▶ _What is required_:
From the data below, copy out the lines word for word, beginning at the line that contains "Viewport: 792px width, 480px height." and ending with the line that contains "Action: click(x=132, y=754)", both included. Leave the pictures out of your copy.

▶ _Data_:
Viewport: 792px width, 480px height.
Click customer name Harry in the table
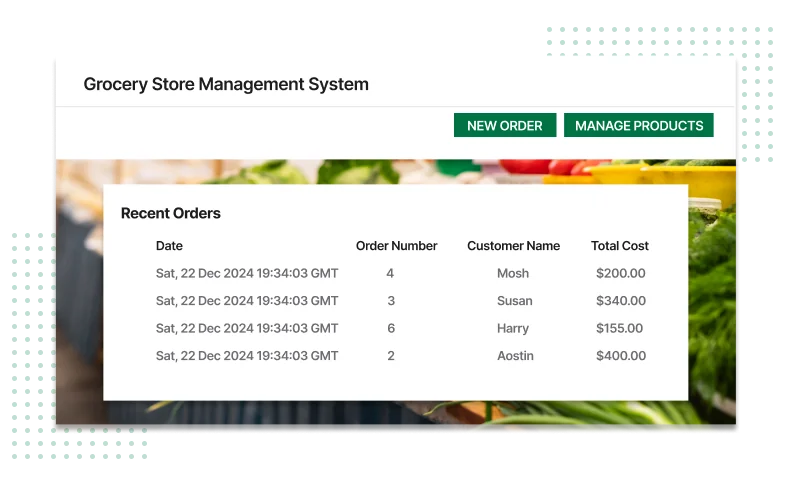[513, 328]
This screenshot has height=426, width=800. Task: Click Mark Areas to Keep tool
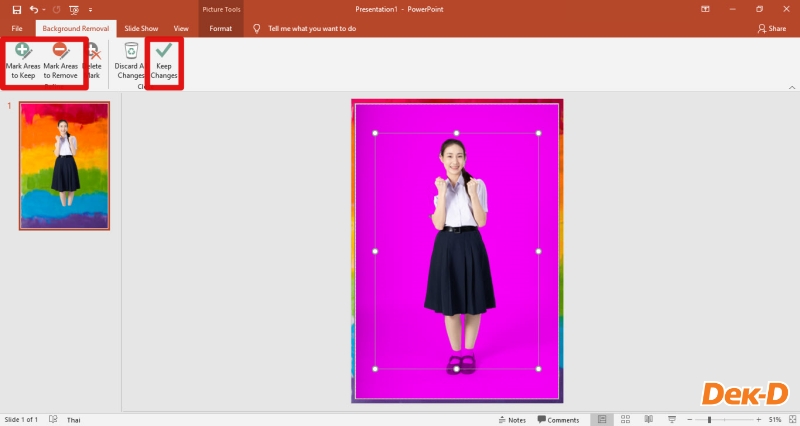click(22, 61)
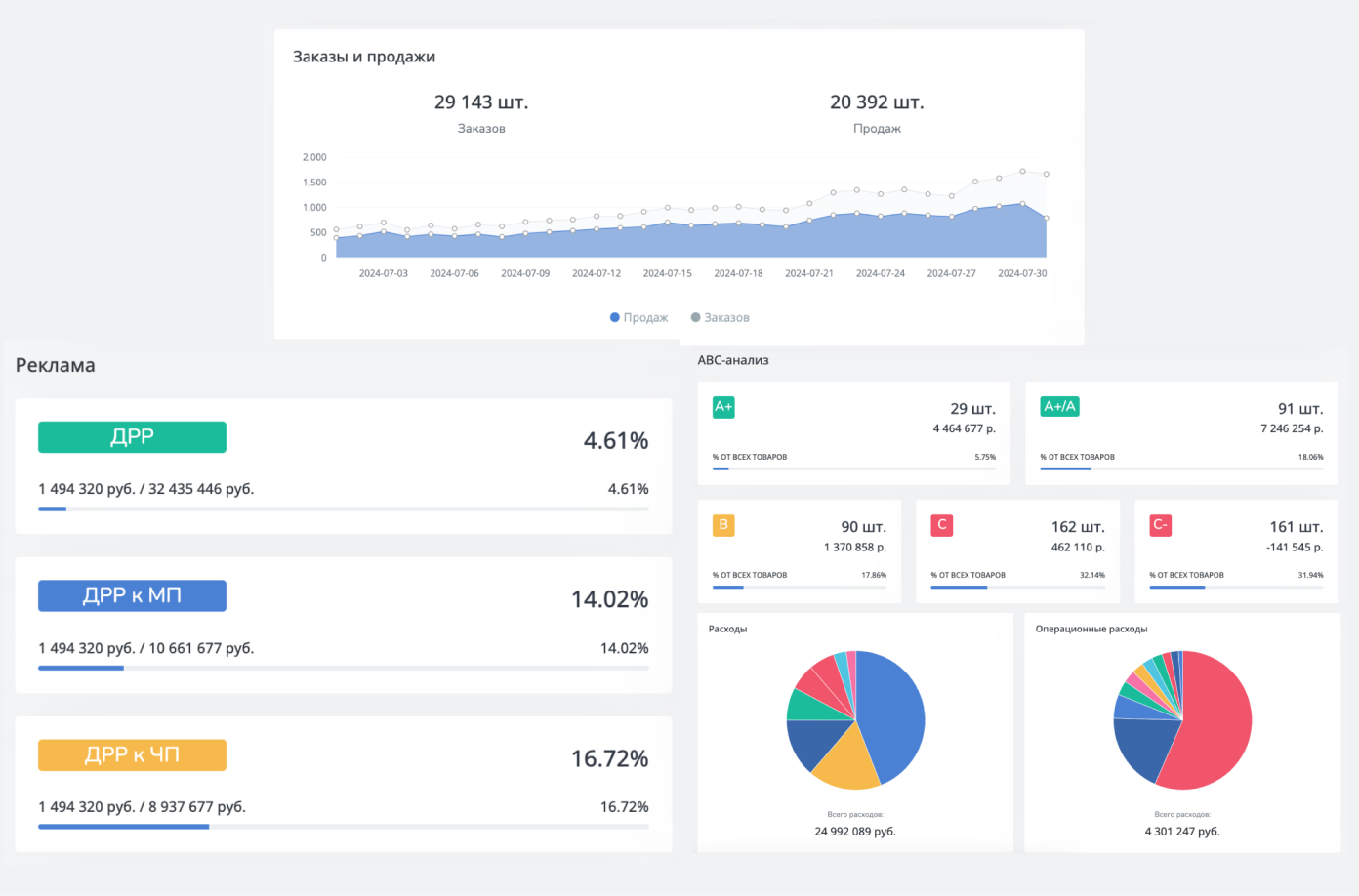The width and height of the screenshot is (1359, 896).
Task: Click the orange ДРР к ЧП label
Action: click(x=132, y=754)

---

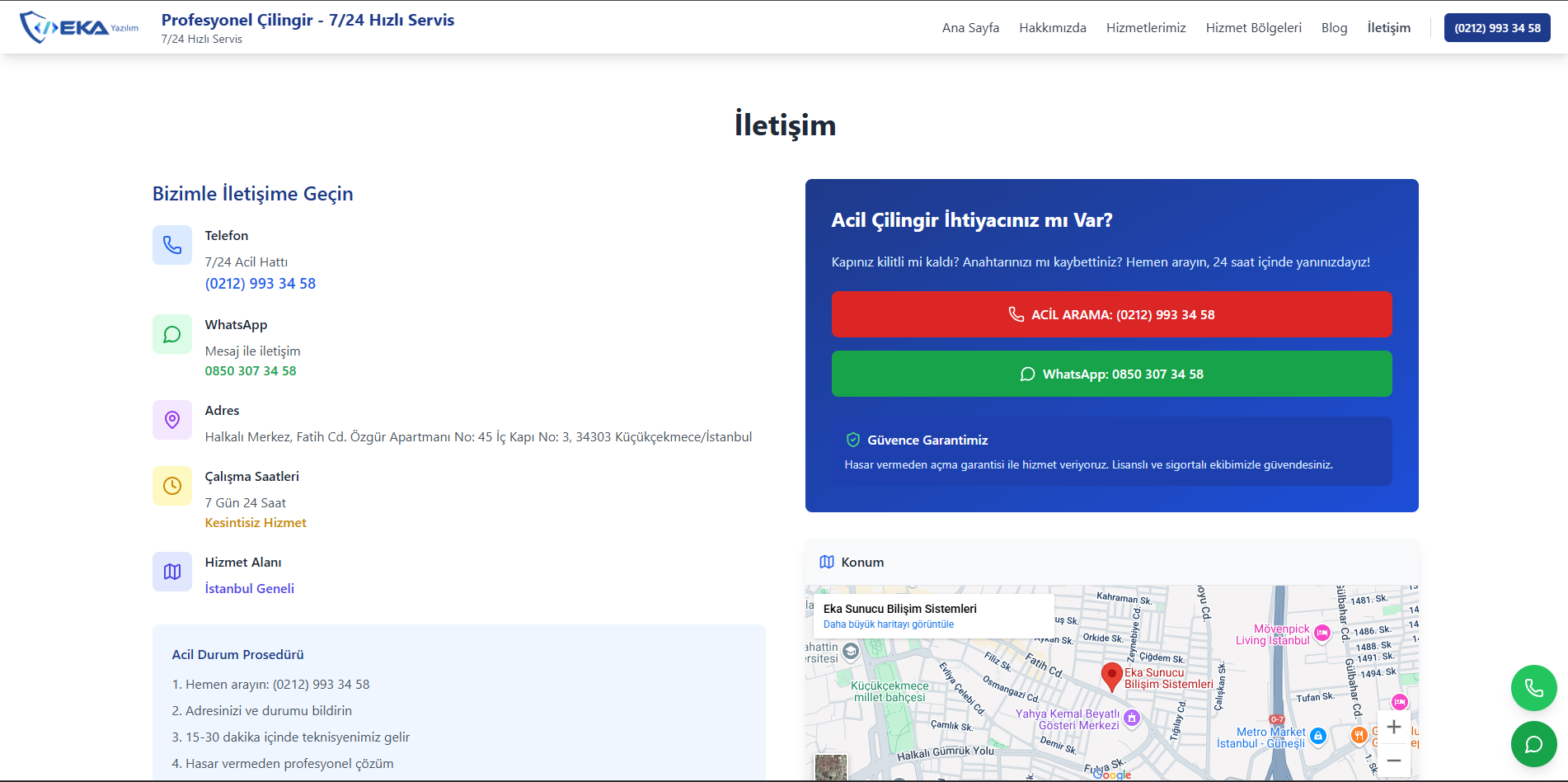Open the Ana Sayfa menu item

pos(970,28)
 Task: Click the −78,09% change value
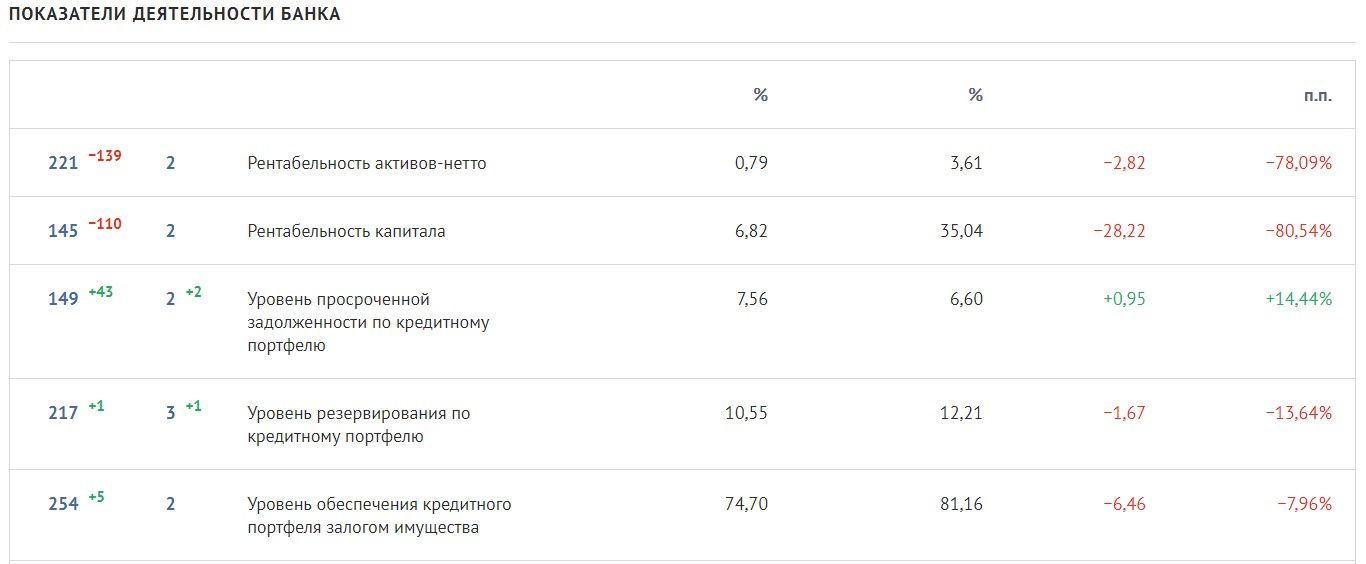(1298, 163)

▶ _The answer_:
Viewport: 792px width, 480px height.
Click customer name Harry in the table
[513, 328]
This screenshot has height=426, width=800. Task: Click Mark Areas to Keep tool
click(22, 61)
The width and height of the screenshot is (1359, 896).
Task: Click the orange ДРР к ЧП label
Action: click(x=132, y=754)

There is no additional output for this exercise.